Part 1: The networked systems game!
The purpose of this game-based revision task is to help you to better understand what you are doing when you use various protocols and authentication methods to communicate data between different systems on a network.
Don't worry, it is more fun then it sounds!
Learning Objectives
- To be confident describing the process of connecting to a remote machine over SSH
- To identify situations when it would be appropriate to use SSH, HTTP and HTTPS
- To explain when and/or why you might use SSH with key authentication rather than password authentication
How to play
- 4-6 players are needed for this game
- Each group of players will receive a bunch of cards. The cards are categorised as follows:
- systems
- protocols
- authentication methods
- unix commands
- tasks
- With the exception of the task cards, all cards are shuffled at the start of the game and placed face down on the table.
- Each player starts the game with 1 task card, and 7 from the deck. At any point in the game, they may have only 1 task card, and a minimum of 7 other cards in their hand.
- The objective is to obtain the necessary systems, protocols, authentication methods and unix commands to be able to complete the task in hand.
- Players take turns to take a card from the deck. They may look at the card and choose whether or not to keep or discard it. If they choose to keep it, they must discard another card from their hand.
- Discarded cards are placed in a separate pile face up on the table.
- When a card is discarded, another player may bid for it. The bidding process is as follows:
- The bidder must say something factually accurate about the thing on the card.
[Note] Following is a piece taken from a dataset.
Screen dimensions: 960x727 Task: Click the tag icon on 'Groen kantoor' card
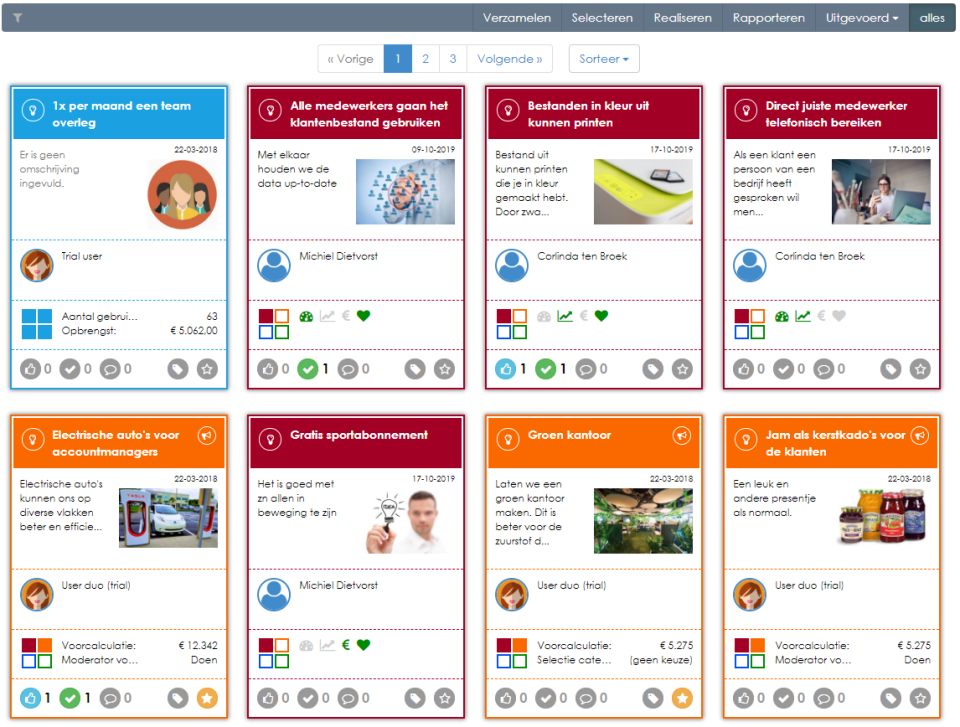click(x=653, y=698)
It must be something that has not been said before.
- If nobody wishes to challenge them, they get to take the card and any cards beneath it.
- If another player challenges them, the other players act as mediators.
- Whoever is deemed to be most well-informed gets the option to take the cards.
- When a player completes a task, they should arrange the pieces in front of them and allow other players to inspect the `diagram' for inaccuracies.
- If nobody challenges them for inaccuracies, they pick up another task card.
- If another player wishes to challenge them, they must state what was wrong with the diagram. If the remaining players agree that the challenge is justified, the challenger may take the cards that were placed on the table, but ONLY if they have the necessary cards to complete the task correctly. If not, the challenged player gets to keep the cards, but must put them back in their hands.
- The game will run for 45 minutes. When the time is up, the player with the most completed tasks wins the game.
Twists
- The tutor and lab assistants will act as mobile challengers, lookng and listening out for inaccuracies in completed tasks or bid statements.
- You can use Google, your notes and other learning resources as you wish. Remember, you cannot repeat something that has been said before, so do some digging!
- After a round or 2, feel free to introduce new rules to the game! (Assuming they are agreed through democratic processes).
Part 2: Working with hashed data
In the context of data-driven web application development, we have another kind of security concern to worry about: protecting data held in a database. In particular, we should worry about protecting sensitive data. A large part of this falls to the database and/or system administrator(s), but it is also a concern for middleware and frontend developers.
Learning Objectives
- Identify and describe sensitive data in a database
- Identify a Python module we can use to compare a hashed password value (from a database) with an unhashed string (from a form)
- Describe the difference between encryption and hashing
Task 1: Security discussion
Working with a partner, discuss and research answers to the following:
- What kinds of data should be considered sensitive?
- What can be done by a middleware developer (i.e. person who writes the application code) to protect sensitive data?
- What could be done by a backend developer or database administrator?
Task 2: Test a simple login script
You may recall from Lab 7 that, while the Catflucks application successfully inserts new flucks in the database, the new flucks have no associated account data. That's because we don't yet have any form of login functionality, and therefore no way of know who is doing the flucking.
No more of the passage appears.